Tugas:
Menurut cuplikan dokumen tentang novel Eliana, ke rumah siapa Eliana kabur?

Cuplikan Dokumen:
Air mataku menetes saat membaca
novel Eliana karangan Tere Liye saat tiba di bab “Kasih Sayang Mamak”. Diceritakan
disana bahwa Eliana si anak sulung putri bapak dan mamak sedang kabur dari
rumah, karena menganggap mamaknya tidak sayang lagi padanya. Dia memutuskan
untuk kabur dari rumahnya karena suatu hal ke rumah wak Yati, kakak perempuan
bapaknya.
Setelah 3 hari kabur dari rumah dan
bapaknya memutuskan untuk menjemput Eliana pulang saat itu, tapi Eliana tetap
menolak pulang ke rumah karena masih keras kepala menganggap mamaknya tidak
sayang lagi padanya. Hingga akhirnya pada malam itu terjadi percakapan antara
wak Yati dan Eliana yang benar-benar membuat diri ini merasa ‘ditampar’.
“Jika kau tahu sedikit saja apa yang apa
yang telah dilakukan seorang ibu untukmu, bahkan yang kau tahu itu sejatinya
bahkan belum sepersepuluh dari pengorbanan, rasa cinta, serta rasa sayangnya
kepada kalian”. ketika membaca kalimat itu diri ini merasa sangat malu.
Terbayang wajah ibu, di benakku.
Sebelumnya, aku menganggap tahu semua pengorbanan ibu ku, sok tahu, sok
mengerti, padahal yang ku tahu itu belum ada apa-apanya dibanding semua yang
ibuku lakukan untuk kami anak-anaknya selama ini. Ibuku pernah bilang bahwa
kasih sayang orang tua itu sepanjang masa, sedangkan kasih sayang anak itu
hanya sepanjang tangan.
Walaupun pada awalnya aku sempat protes, namun setelah ibu menjelaskan baru aku faham. Sesayang-sayangnya
seorang anak kepada orang tuanya mereka tidak akan bisa membalas semua kasih sayang dan
pengorbanan orangtuanya itu. Ambil contoh konkretnya saja, ketika kita sudah
menikah dan memiliki keluarga baru, kita pasti akan sibuk dengan urusan kita
dan mungkin saat itu kita terkadang atau bahkan akan sering melupakan kedua
orangtua kita.

Data yang Diberikan:
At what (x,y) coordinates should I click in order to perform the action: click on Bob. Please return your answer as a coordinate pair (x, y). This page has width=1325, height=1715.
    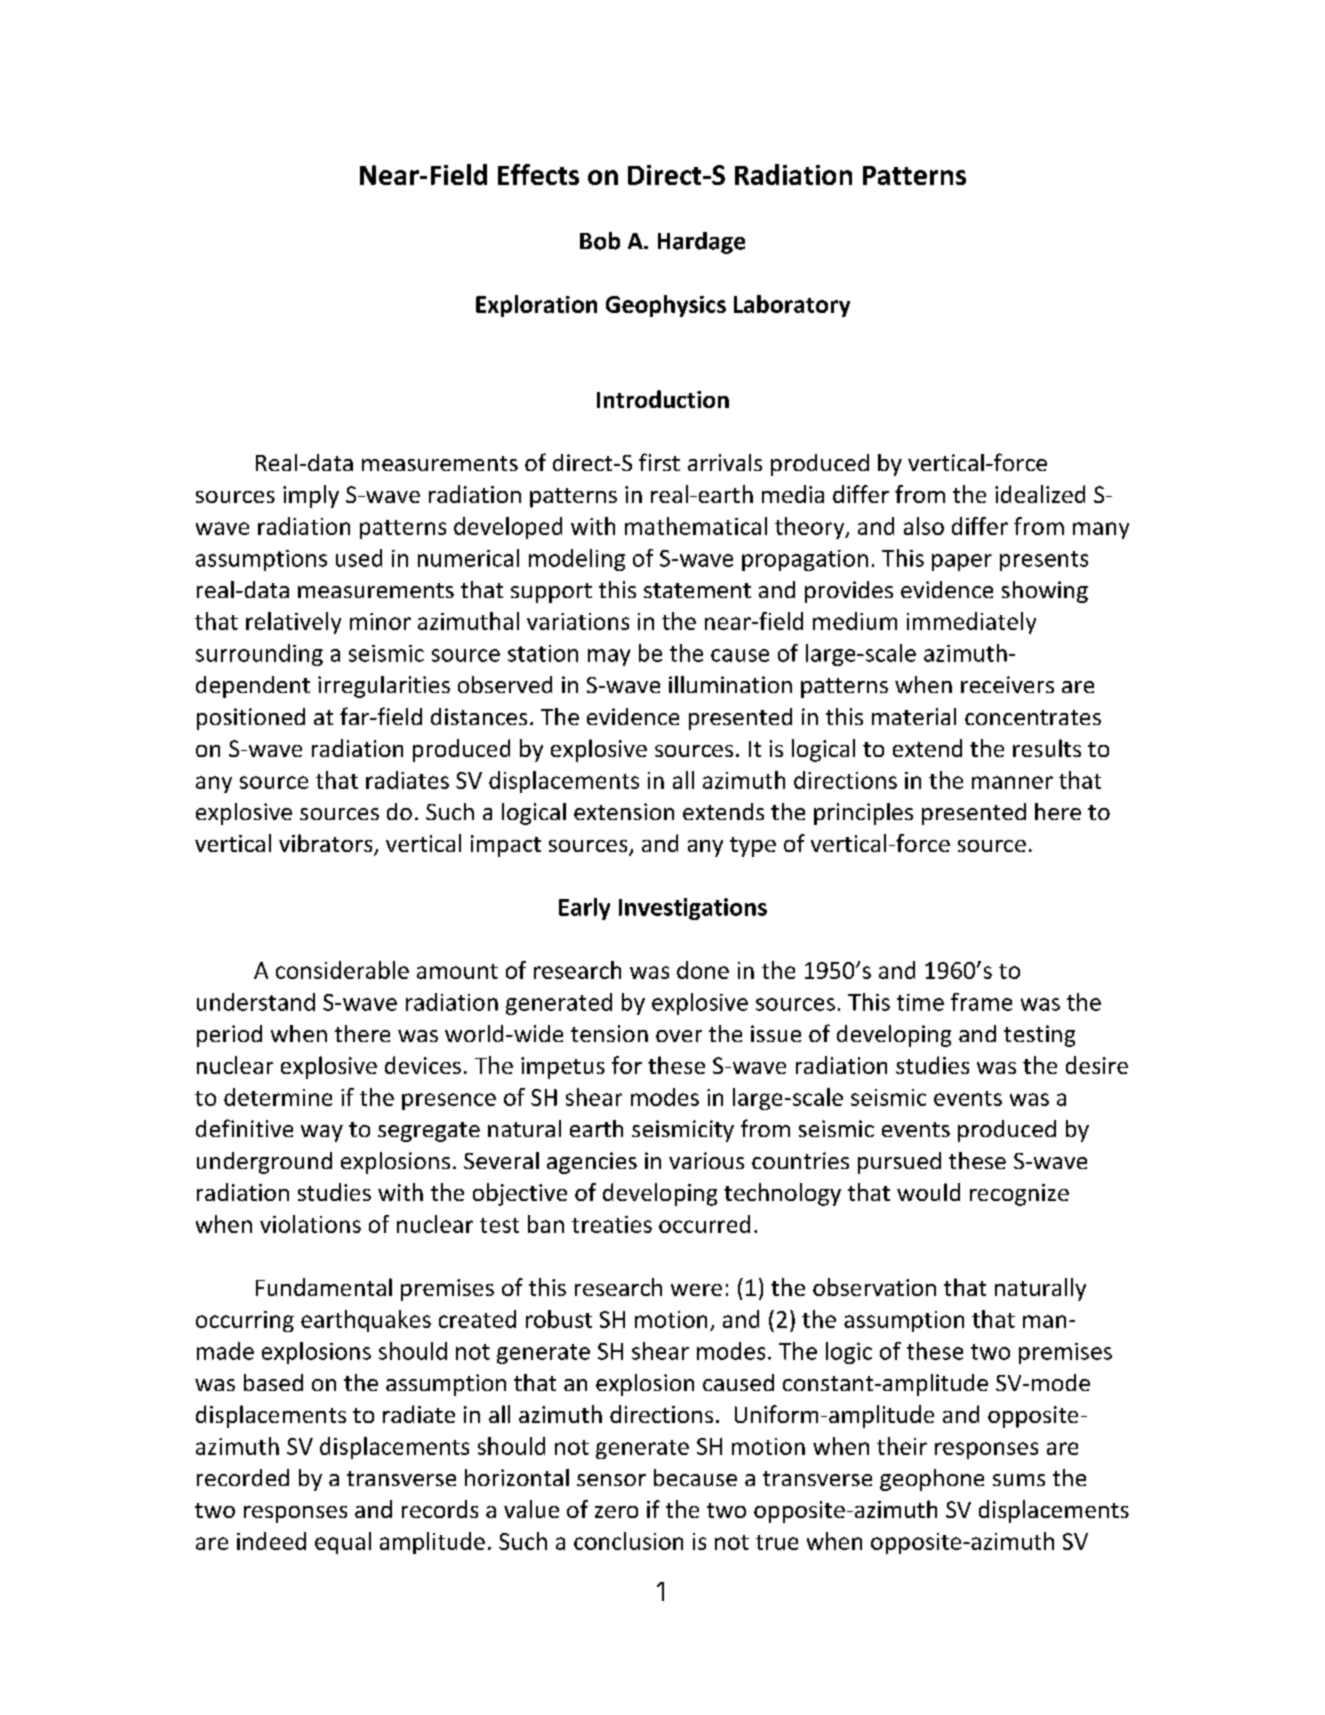
    Looking at the image, I should click on (600, 241).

Jawaban:
Ke rumah wak Yati, kakak perempuan bapaknya.